The show-horse paddocks have been fortified with higher fence height, and so far Firefly has stayed in. I’m in New York, and after a dropped cellphone call with Emily, she texted: “The connection went bad before we got to play Guess Who Jumped Out of the Paddock Today.” It was Grappa. Twenty-seven years old and still a rascal. The retirees’ big pasture is bordered by fence, pond, and stone wall. Grappa found a tumbled-down spot in the wall, hopped over, and strolled into the barn. Lesson learned: take him in from the paddock before the other horses. It seems the problem was that Otter went in first, and Grappa didn’t want to be left behind.
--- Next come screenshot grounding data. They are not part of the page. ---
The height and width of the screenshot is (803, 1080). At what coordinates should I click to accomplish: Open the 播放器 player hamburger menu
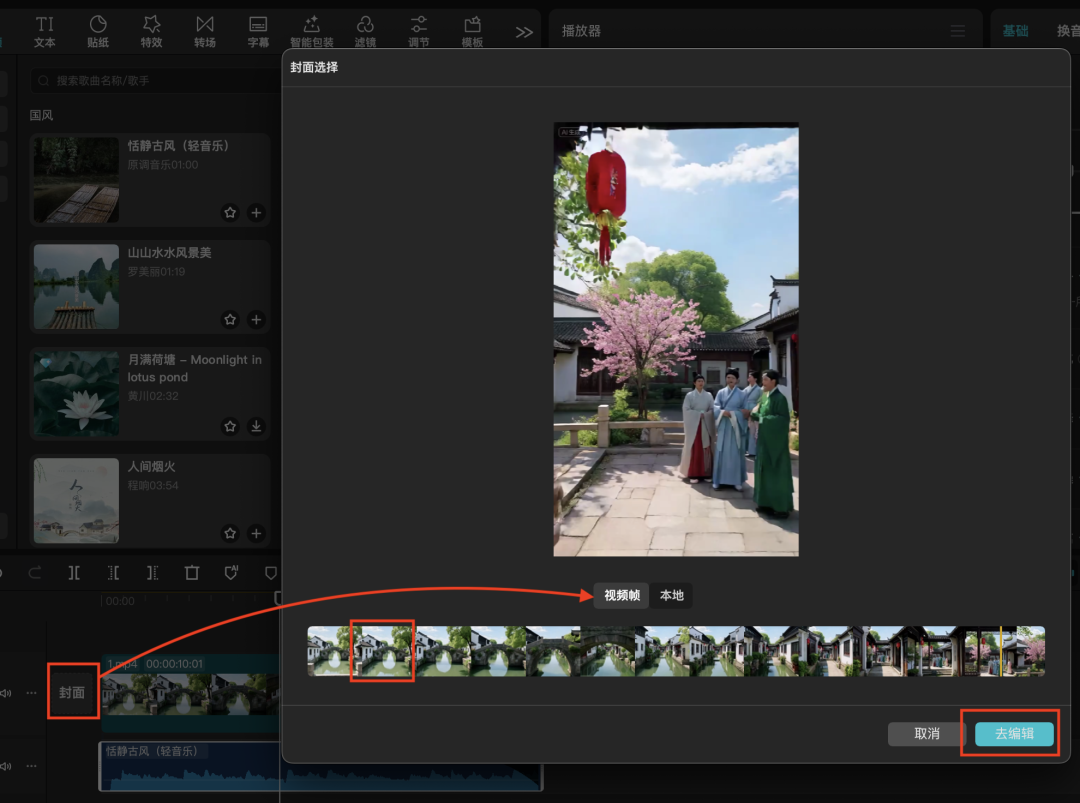pyautogui.click(x=958, y=32)
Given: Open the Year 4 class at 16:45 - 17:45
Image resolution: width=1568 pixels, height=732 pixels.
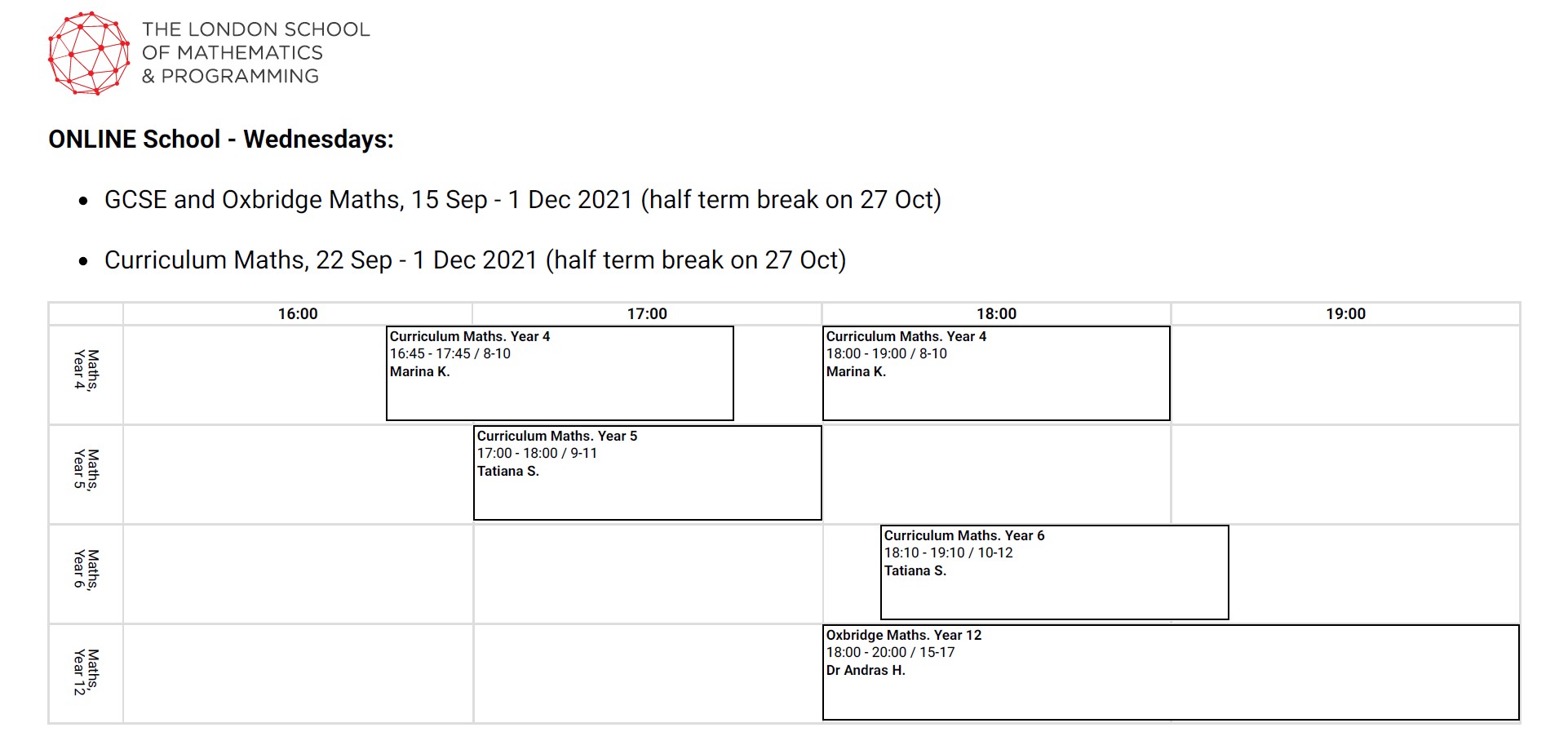Looking at the screenshot, I should pyautogui.click(x=560, y=374).
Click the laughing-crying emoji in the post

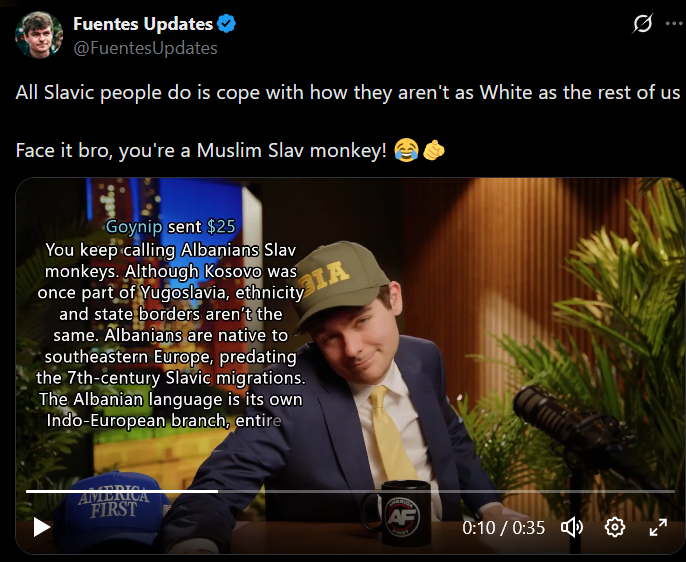click(406, 150)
He’s been wild in general, with his new arthritis medicine, freshly clipped coat, and spa-grade bath and grooming by Clio. Last Thursday evening when I stopped in, Grappa heard my footsteps, whinnied, and charged his stall door. When I opened it, he practically mowed me over trying to barge out. (I kept him in; who knows what he’d have done.) I did let him rub his forehead on my back, a habit I allow him because he loves it, and I figure he’s earned it. He was extra pushy, though, and when I closed his door, he continued to whinny and walk circles, wild-eyed.
Sunday morning he was so rambunctious I had trouble getting his turnout blanket and halter on. He knew we were heading to the pasture and could barely contain himself. I put the chain over his nose and tugged it to establish some semblance of control; but once we were outside, he was polite. We were on the way to where he wanted to go. He walked briskly and lightly, an almost-trot, but didn’t pull me. In the pasture, he waited for me to unclip the lead shank, then wheeled and cantered away. Otter and Kondor followed, the three of them cantering and tossing their heads, then they all settled down to grazing in the sun.
The feature photo shows Grappa in his glory days, jumping to win the US Equestrian Team Talent Search Finals.